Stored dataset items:
===============

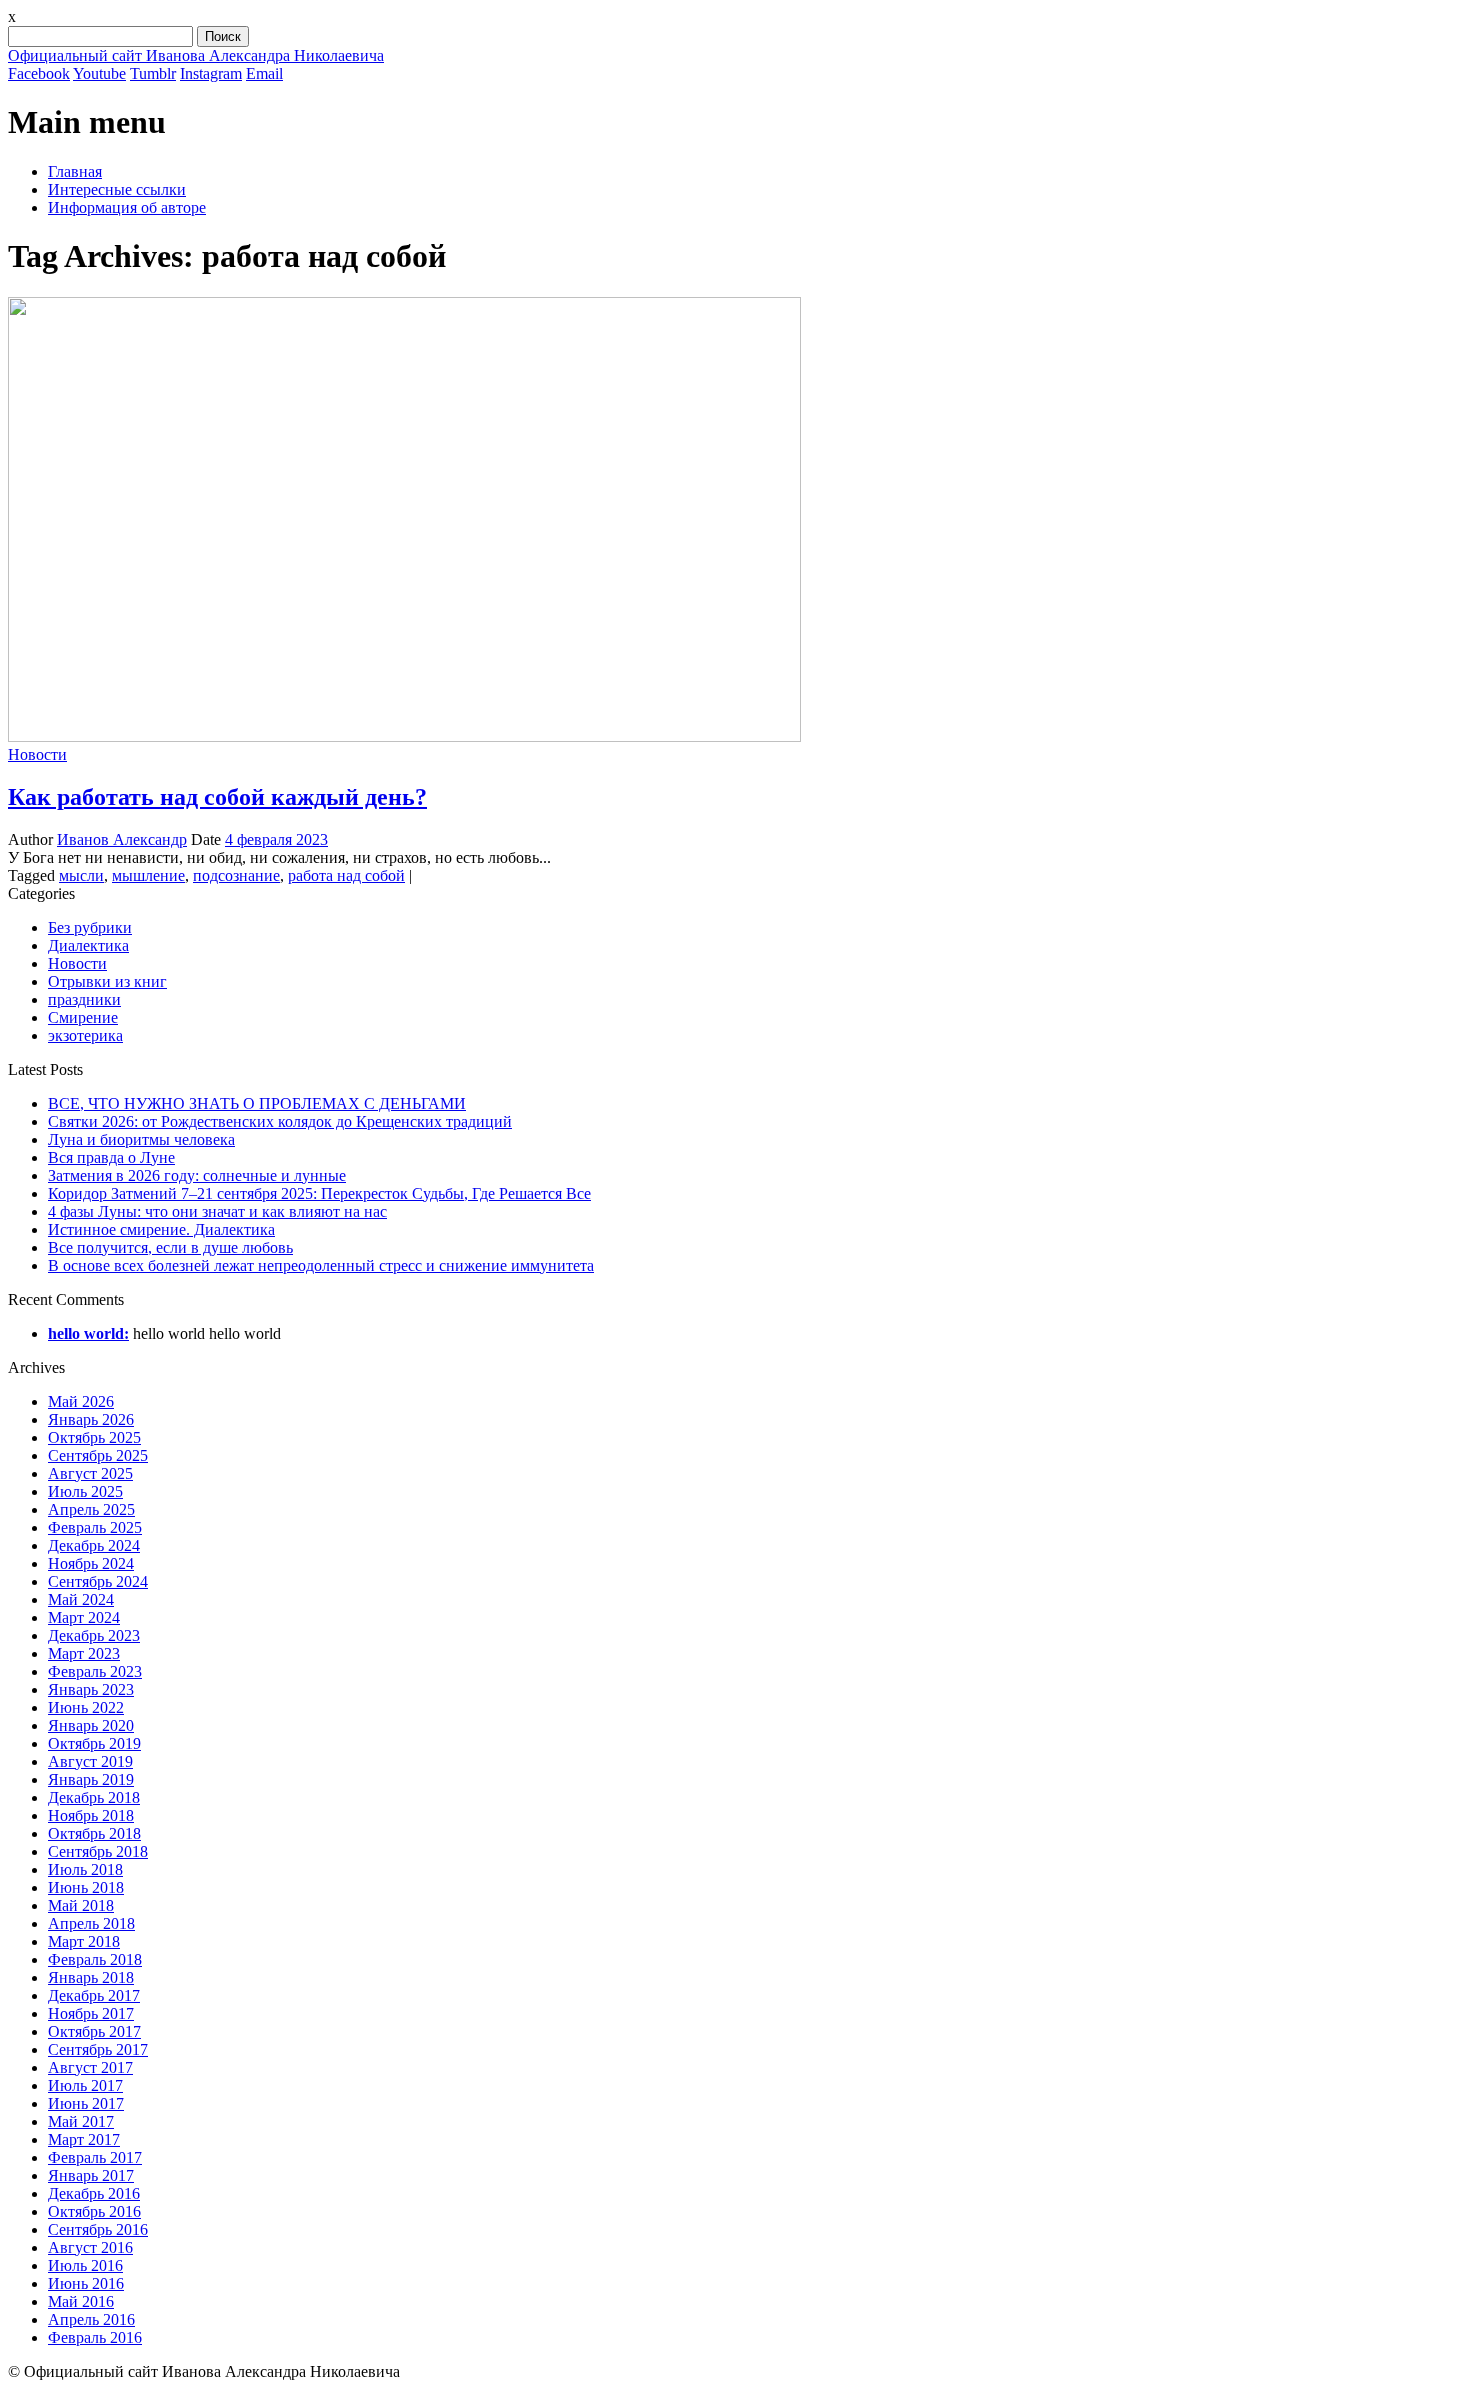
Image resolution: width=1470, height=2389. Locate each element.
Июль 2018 (85, 1869)
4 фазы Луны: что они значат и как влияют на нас (217, 1211)
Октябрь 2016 (94, 2211)
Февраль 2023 (95, 1671)
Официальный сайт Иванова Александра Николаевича (196, 55)
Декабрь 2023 (94, 1635)
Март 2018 (84, 1941)
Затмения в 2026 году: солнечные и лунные (197, 1175)
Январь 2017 (91, 2175)
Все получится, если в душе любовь (170, 1247)
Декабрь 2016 (94, 2193)
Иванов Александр (122, 839)
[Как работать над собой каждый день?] (404, 736)
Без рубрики (90, 927)
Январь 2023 (91, 1689)
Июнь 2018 (86, 1887)
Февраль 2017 (95, 2157)
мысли (81, 875)
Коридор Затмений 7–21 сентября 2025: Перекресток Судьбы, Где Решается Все (319, 1193)
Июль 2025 (85, 1491)
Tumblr (153, 73)
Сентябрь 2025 (98, 1455)
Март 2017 (84, 2139)
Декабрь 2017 (94, 1995)
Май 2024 (81, 1599)
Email (264, 73)
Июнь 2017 (86, 2103)
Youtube (99, 73)
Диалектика (88, 945)
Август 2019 (90, 1761)
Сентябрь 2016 (98, 2229)
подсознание (236, 875)
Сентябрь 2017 (98, 2049)
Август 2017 (90, 2067)
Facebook (39, 73)
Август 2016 (90, 2247)
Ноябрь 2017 (91, 2013)
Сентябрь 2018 (98, 1851)
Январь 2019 (91, 1779)
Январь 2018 (91, 1977)
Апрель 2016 (91, 2319)
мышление (148, 875)
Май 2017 (81, 2121)
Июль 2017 (85, 2085)
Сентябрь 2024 (98, 1581)
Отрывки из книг (107, 981)
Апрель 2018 (91, 1923)
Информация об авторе (127, 207)
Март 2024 (84, 1617)
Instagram (211, 73)
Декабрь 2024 (94, 1545)
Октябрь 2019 (94, 1743)
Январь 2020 (91, 1725)
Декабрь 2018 (94, 1797)
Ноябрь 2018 (91, 1815)
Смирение (83, 1017)
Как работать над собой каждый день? (217, 797)
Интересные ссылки (117, 189)
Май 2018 (81, 1905)
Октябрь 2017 (94, 2031)
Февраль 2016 (95, 2337)
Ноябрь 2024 (91, 1563)
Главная (75, 171)
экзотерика (85, 1035)
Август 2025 (90, 1473)
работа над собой (346, 875)
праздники (84, 999)
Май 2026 (81, 1401)
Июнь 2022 (86, 1707)
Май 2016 (81, 2301)
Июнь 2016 (86, 2283)
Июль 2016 (85, 2265)
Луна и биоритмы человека (141, 1139)
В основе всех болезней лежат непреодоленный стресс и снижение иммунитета (321, 1265)
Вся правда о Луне (111, 1157)
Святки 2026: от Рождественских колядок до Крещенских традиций (280, 1121)
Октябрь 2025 (94, 1437)
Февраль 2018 (95, 1959)
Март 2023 (84, 1653)
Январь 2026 (91, 1419)
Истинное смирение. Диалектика (161, 1229)
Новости (37, 754)
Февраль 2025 (95, 1527)
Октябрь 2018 (94, 1833)
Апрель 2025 (91, 1509)
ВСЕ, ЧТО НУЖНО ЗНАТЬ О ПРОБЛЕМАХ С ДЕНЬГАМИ (257, 1103)
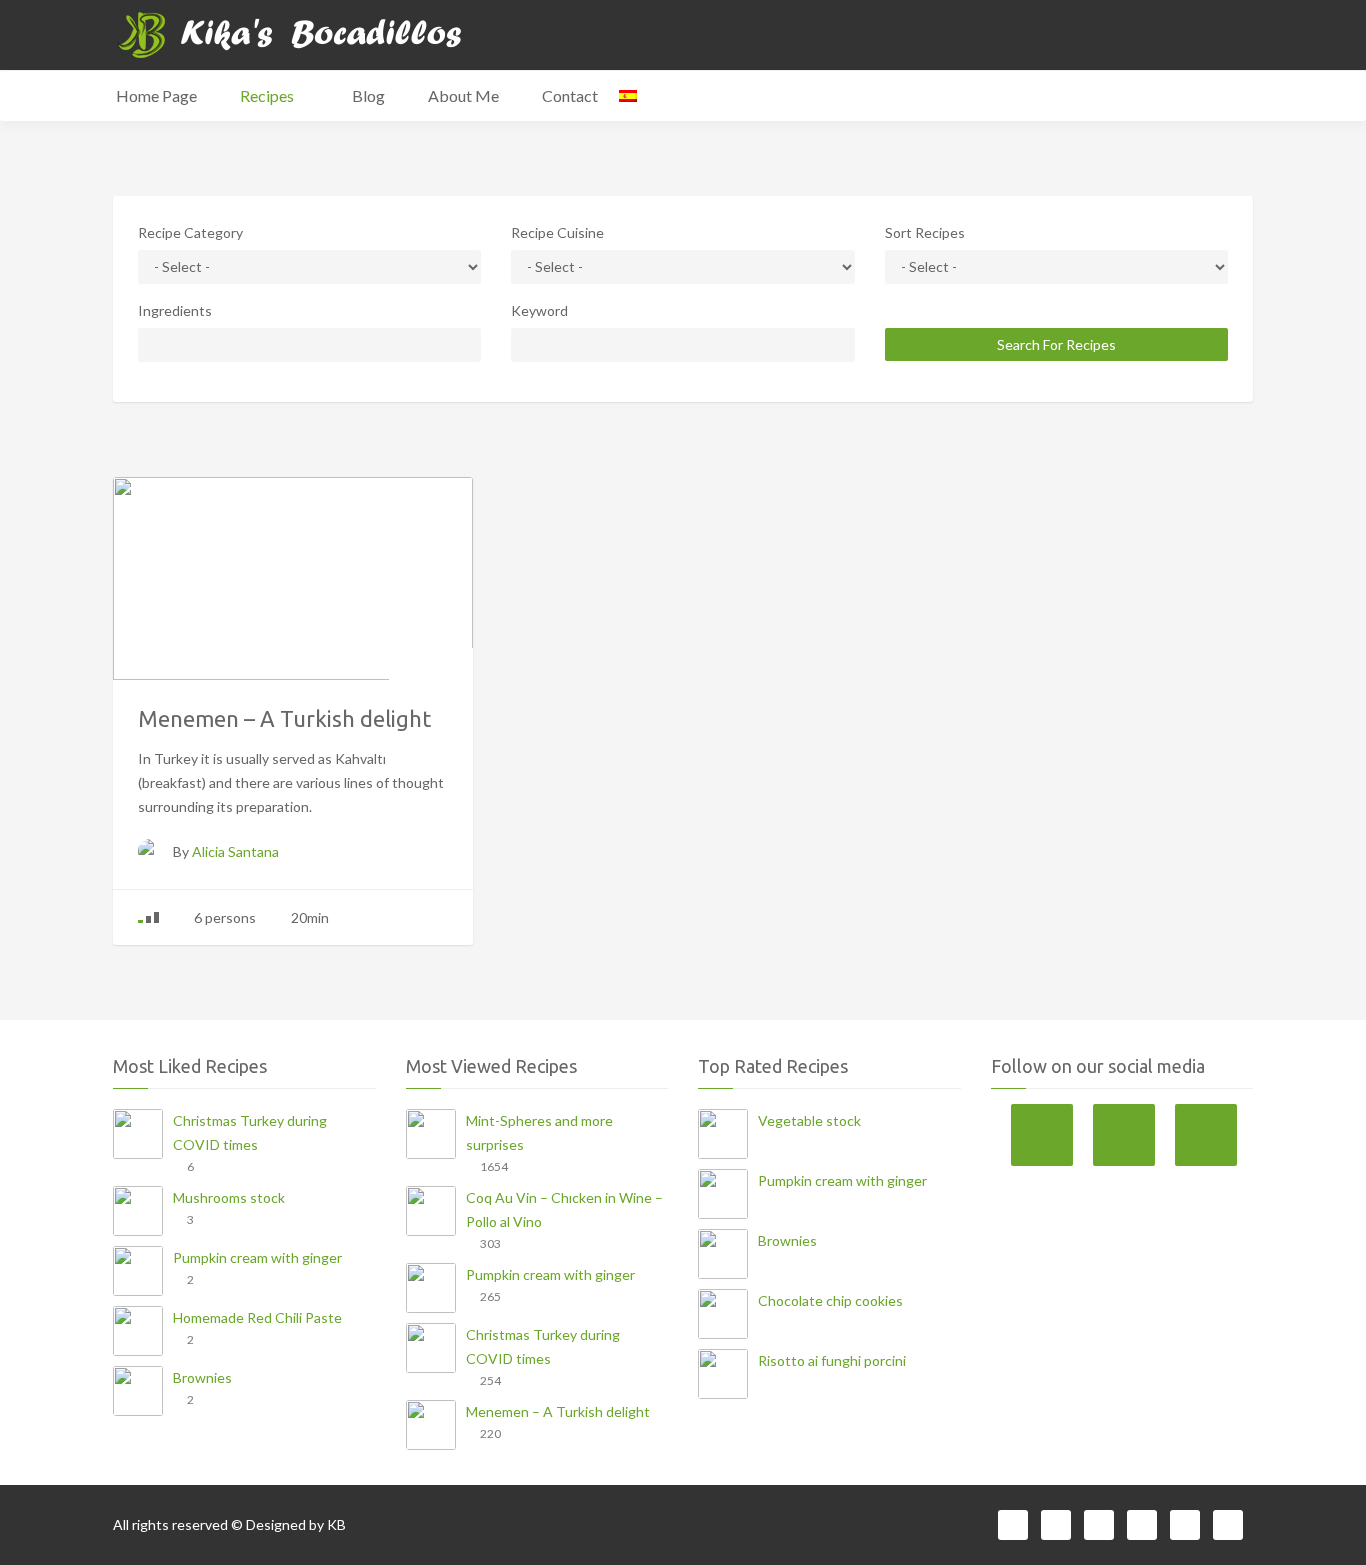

===============

● **YOUR OBJECTIVE**
Leave out the pictures and transcribe the entries above exactly.

● **YOUR SOLUTION**
Image resolution: width=1470, height=2389. Locate each element.
Июль 2018 (85, 1869)
4 фазы Луны: что они значат и как влияют на нас (217, 1211)
Октябрь 2016 (94, 2211)
Февраль 2023 (95, 1671)
Официальный сайт Иванова Александра Николаевича (196, 55)
Декабрь 2023 (94, 1635)
Март 2018 (84, 1941)
Затмения в 2026 году: солнечные и лунные (197, 1175)
Январь 2017 (91, 2175)
Все получится, если в душе любовь (170, 1247)
Декабрь 2016 (94, 2193)
Иванов Александр (122, 839)
[Как работать над собой каждый день?] (404, 736)
Без рубрики (90, 927)
Январь 2023 (91, 1689)
Июнь 2018 (86, 1887)
Февраль 2017 (95, 2157)
мысли (81, 875)
Коридор Затмений 7–21 сентября 2025: Перекресток Судьбы, Где Решается Все (319, 1193)
Июль 2025 (85, 1491)
Tumblr (153, 73)
Сентябрь 2025 (98, 1455)
Март 2017 (84, 2139)
Декабрь 2017 (94, 1995)
Май 2024 (81, 1599)
Email (264, 73)
Июнь 2017 (86, 2103)
Youtube (99, 73)
Диалектика (88, 945)
Август 2019 (90, 1761)
Сентябрь 2016 (98, 2229)
подсознание (236, 875)
Сентябрь 2017 (98, 2049)
Август 2017 (90, 2067)
Facebook (39, 73)
Август 2016 (90, 2247)
Ноябрь 2017 (91, 2013)
Сентябрь 2018 (98, 1851)
Январь 2019 (91, 1779)
Январь 2018 (91, 1977)
Апрель 2016 (91, 2319)
мышление (148, 875)
Май 2017 (81, 2121)
Июль 2017 (85, 2085)
Сентябрь 2024 (98, 1581)
Отрывки из книг (107, 981)
Апрель 2018 (91, 1923)
Информация об авторе (127, 207)
Март 2024 (84, 1617)
Instagram (211, 73)
Декабрь 2024 (94, 1545)
Октябрь 2019 (94, 1743)
Январь 2020 (91, 1725)
Декабрь 2018 (94, 1797)
Ноябрь 2018 (91, 1815)
Смирение (83, 1017)
Как работать над собой каждый день? (217, 797)
Интересные ссылки (117, 189)
Май 2018 (81, 1905)
Октябрь 2017 (94, 2031)
Февраль 2016 (95, 2337)
Ноябрь 2024 (91, 1563)
Главная (75, 171)
экзотерика (85, 1035)
Август 2025 (90, 1473)
работа над собой (346, 875)
праздники (84, 999)
Май 2026 (81, 1401)
Июнь 2022 (86, 1707)
Май 2016 (81, 2301)
Июнь 2016 (86, 2283)
Июль 2016 (85, 2265)
Луна и биоритмы человека (141, 1139)
В основе всех болезней лежат непреодоленный стресс и снижение иммунитета (321, 1265)
Вся правда о Луне (111, 1157)
Святки 2026: от Рождественских колядок до Крещенских традиций (280, 1121)
Октябрь 2025 (94, 1437)
Февраль 2018 (95, 1959)
Март 2023 (84, 1653)
Январь 2026 (91, 1419)
Истинное смирение. Диалектика (161, 1229)
Новости (37, 754)
Февраль 2025 (95, 1527)
Октябрь 2018 (94, 1833)
Апрель 2025 (91, 1509)
ВСЕ, ЧТО НУЖНО ЗНАТЬ О ПРОБЛЕМАХ С ДЕНЬГАМИ (257, 1103)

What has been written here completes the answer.